[Items from a data source]

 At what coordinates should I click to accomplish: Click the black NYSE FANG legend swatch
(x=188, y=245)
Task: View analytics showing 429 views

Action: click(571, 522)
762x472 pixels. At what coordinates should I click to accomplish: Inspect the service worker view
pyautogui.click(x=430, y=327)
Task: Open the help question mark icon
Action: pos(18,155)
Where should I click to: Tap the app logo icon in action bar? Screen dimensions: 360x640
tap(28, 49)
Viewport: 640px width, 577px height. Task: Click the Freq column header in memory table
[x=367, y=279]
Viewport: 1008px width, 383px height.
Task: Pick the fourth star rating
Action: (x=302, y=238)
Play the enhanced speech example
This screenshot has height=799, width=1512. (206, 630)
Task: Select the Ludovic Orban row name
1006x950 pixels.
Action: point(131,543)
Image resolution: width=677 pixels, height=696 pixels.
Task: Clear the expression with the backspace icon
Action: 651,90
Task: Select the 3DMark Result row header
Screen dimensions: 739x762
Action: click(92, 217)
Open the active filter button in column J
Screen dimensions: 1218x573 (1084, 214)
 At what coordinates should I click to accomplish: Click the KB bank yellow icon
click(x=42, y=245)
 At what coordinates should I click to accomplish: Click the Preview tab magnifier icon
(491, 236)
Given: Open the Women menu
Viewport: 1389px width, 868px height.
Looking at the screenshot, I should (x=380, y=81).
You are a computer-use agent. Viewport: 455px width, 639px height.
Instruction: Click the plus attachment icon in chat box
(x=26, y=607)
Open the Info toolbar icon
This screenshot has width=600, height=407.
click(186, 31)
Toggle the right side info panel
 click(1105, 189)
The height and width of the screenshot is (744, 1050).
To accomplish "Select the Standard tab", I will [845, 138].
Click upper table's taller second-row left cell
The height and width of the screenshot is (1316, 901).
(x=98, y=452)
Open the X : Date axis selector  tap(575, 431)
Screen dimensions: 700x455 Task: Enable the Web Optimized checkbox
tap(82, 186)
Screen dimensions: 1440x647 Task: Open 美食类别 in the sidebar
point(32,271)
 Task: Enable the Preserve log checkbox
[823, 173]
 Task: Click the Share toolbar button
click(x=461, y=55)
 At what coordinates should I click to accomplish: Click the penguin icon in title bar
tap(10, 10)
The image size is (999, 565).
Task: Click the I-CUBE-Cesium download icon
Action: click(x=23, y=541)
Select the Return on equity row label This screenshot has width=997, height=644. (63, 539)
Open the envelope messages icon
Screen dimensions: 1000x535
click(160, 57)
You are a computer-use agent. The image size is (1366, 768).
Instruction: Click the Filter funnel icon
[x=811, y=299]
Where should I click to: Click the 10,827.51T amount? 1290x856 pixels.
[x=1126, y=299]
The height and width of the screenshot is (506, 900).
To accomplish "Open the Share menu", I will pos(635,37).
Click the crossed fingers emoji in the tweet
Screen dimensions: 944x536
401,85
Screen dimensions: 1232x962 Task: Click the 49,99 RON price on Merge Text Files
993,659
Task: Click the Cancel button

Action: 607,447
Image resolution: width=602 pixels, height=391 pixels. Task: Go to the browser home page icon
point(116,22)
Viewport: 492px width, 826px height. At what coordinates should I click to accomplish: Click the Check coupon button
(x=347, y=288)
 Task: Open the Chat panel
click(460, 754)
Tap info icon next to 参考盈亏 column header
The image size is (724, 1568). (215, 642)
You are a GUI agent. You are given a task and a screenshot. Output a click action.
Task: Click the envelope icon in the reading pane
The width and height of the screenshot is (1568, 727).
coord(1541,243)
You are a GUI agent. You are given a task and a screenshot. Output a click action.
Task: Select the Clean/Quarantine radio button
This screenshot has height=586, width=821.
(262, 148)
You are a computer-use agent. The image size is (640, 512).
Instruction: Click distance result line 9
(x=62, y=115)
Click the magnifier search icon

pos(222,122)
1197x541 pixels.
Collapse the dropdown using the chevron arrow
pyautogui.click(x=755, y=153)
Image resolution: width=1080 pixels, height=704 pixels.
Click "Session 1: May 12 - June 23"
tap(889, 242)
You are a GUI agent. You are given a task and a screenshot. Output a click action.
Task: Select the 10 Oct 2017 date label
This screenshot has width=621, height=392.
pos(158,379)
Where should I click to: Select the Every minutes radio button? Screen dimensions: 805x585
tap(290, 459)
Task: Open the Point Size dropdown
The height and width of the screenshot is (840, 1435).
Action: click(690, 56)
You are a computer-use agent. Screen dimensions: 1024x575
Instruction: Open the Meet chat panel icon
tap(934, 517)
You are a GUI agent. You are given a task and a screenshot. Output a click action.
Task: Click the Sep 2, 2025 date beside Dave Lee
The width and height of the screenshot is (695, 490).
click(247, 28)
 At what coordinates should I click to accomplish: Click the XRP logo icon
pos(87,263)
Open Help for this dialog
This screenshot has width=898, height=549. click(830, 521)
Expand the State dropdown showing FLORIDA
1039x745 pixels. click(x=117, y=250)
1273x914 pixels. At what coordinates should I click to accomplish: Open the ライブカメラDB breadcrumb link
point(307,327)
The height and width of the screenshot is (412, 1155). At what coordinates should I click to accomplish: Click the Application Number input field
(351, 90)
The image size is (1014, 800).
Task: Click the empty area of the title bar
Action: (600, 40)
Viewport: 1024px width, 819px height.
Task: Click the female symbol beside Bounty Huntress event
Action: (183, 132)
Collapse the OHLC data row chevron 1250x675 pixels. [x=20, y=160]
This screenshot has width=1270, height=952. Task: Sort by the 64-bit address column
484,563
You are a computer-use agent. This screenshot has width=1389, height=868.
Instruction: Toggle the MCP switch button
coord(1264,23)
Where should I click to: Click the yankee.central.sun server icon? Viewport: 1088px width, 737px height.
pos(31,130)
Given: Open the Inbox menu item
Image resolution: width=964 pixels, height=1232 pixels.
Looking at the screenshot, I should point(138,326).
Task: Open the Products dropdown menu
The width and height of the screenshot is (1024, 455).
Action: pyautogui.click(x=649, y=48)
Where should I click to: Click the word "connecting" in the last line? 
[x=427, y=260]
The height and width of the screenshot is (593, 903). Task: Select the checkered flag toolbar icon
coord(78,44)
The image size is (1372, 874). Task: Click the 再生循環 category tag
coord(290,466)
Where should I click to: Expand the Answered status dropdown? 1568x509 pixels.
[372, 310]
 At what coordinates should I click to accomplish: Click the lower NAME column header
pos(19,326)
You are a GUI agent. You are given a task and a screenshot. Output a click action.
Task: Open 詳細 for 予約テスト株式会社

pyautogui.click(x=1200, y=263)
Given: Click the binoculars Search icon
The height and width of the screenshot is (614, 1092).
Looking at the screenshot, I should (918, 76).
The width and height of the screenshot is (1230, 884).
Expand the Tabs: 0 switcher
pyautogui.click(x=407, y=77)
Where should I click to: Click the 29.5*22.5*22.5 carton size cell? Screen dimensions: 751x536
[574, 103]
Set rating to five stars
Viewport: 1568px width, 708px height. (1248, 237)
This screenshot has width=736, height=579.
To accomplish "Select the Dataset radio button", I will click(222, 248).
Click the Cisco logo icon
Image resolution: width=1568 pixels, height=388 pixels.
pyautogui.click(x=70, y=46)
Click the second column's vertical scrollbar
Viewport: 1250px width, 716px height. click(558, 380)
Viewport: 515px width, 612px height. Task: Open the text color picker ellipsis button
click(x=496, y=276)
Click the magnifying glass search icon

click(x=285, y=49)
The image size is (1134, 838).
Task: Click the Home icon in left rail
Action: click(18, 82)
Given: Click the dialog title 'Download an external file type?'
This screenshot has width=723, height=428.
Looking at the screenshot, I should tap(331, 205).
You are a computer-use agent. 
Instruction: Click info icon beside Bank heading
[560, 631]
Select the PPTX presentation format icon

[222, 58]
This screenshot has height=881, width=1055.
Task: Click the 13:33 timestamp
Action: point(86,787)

_Task to complete:_ All lines above from the one holding "Task: Click the Cancel button" to the one holding "Task: Select the Clean/Quarantine", inclusive, are to be copied exactly; no other line is wanted.

_Response below:_
Task: Click the Cancel button

Action: 607,447
Image resolution: width=602 pixels, height=391 pixels. Task: Go to the browser home page icon
point(116,22)
Viewport: 492px width, 826px height. At what coordinates should I click to accomplish: Click the Check coupon button
(x=347, y=288)
 Task: Open the Chat panel
click(460, 754)
Tap info icon next to 参考盈亏 column header
The image size is (724, 1568). (215, 642)
You are a GUI agent. You are given a task and a screenshot. Output a click action.
Task: Click the envelope icon in the reading pane
The width and height of the screenshot is (1568, 727).
coord(1541,243)
You are a GUI agent. You are given a task and a screenshot. Output a click action.
Task: Select the Clean/Quarantine radio button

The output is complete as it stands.